Menu has about a dozen entrees and even more appetizers, about half of which are salads. They also have a few nightly specials.
Prices for small plates are generally under $10. Large places vary more with vegetarian dishes staring at $12, but with lamb chops at $26.
They also have a happy hour menu until 6pm. (They call it "social hour".) There's a daily drink special for $4. There are nine happy hour "eats" with nothing over $5, including a burger and fries for $3, calimari with a trio of aiolis for $3, and short ribs for $4. There's no requirements to enjoy the happy hour pricing. You can order just those items if you wish.
We ordered three appetizers and an entree and shared them: a special of fried fennel ($4); the santa fe potato cakes ($6); the large Caesar ($8, $5 for the small); and the maple leaf duck breast ($22).
The fried fennel came sliced and lightly coated in a crispy breading, stacked tall on a plate with chive oil and red pepper coulis. The sauces were mediocre, but the flavor of the fennel itself was really nice. They were warm and soft inside, but not mushy, which contrasted with the exterior. Good price at $4, too.
The potato cakes were a letdown, even for my wife who loves potatoes. They were two potato patties topped with paprika or chile powder of some sort and a little sour cream, I think. They were sided by a jicama "slaw". They were supposed to have smoked gouda, but it wasn't noticeable. There were red pepper pieces in the potatoes and julienned red peppers in the slaw which totally permeated the jicama, which was a pretty simple slaw of just jicama matchsticks and nothing else.

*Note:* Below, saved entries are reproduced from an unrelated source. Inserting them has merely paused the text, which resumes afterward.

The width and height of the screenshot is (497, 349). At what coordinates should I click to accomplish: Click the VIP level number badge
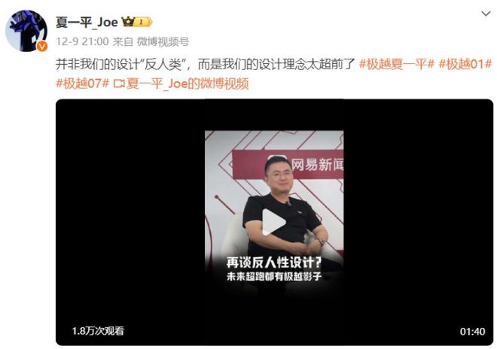pos(144,22)
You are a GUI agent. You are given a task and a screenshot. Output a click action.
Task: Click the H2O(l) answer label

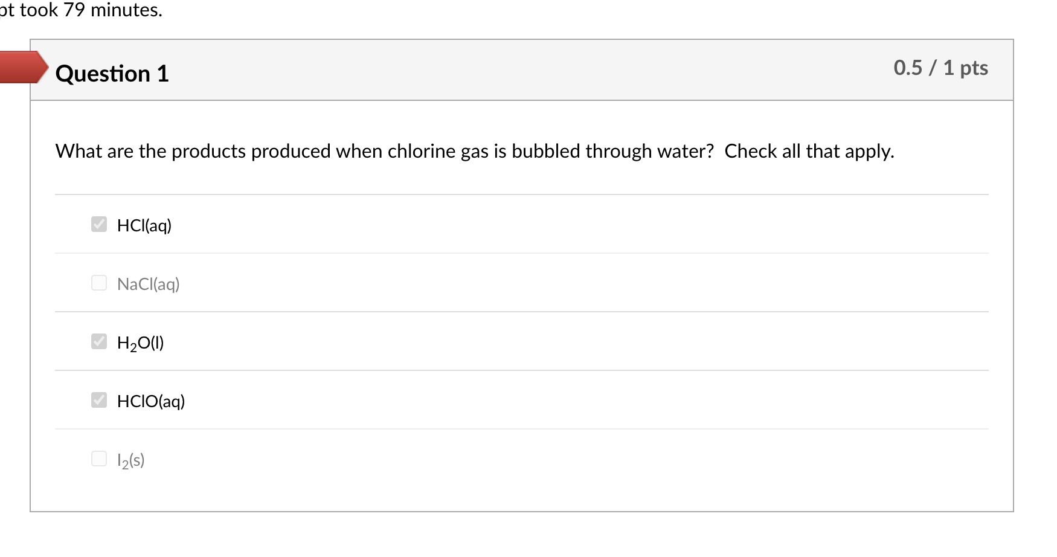tap(140, 343)
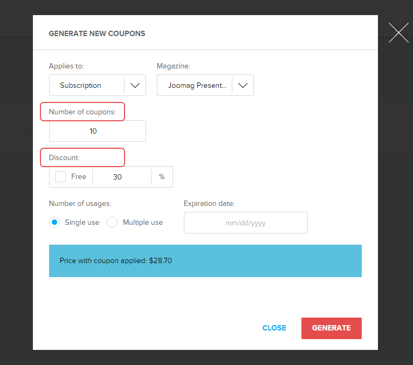Select the Single use radio button
Screen dimensions: 413x365
[54, 222]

As you can see, both of these dishes had red pepper, and I'm not so sure that it helped either one. Red pepper is a strong flavor and it has to be used judiciously, but it's used throughout the menu. I'd say that it's a sign of immature recipe-making on the part of the chef. They're just tossed into dishes without much purposed except perhaps to "kick up" (poorly) otherwise fine dishes.
Caesar was unremarkable. Mixed leaves and hearts with a creamy, plain dressing and garlic croutons. The croutons were crunchy and good. Lots of grated parmesan. The flavors were greatly helped by a squeeze of lemon. A good value at $8 for a huge salad, but it's certainly not going to satisfy those who like to have a garlicky bite to their salad or those who like to have a more gourmet version with high quality ingredients and refined flavors.
The duck was cooked nicely, still medium rare to rare in the center and very tender. The outside was a bit overcharred and carbony, but the inside tasted great. A light blood orange sauce went well with the bird, but there needed to be more of it. Wild rice cakes (ie, patties) were served along with the duck, but were dry and a bit dense. I don't know that they added anything to the dish except a poorly conceived starch. (Reminds me of McCormick and Schmick's.) A piece of broccolini and some sweet onion jam were welcome sides, OTOH.
Not a bad meal for $40 total. Some things were good, some things were mediocre. I think the happy hour looks like a great deal. The autumn salad with endive, frisee, pears, hazelnuts, chevre, etc, looked and sounded good. Perhaps a better lunch option, too.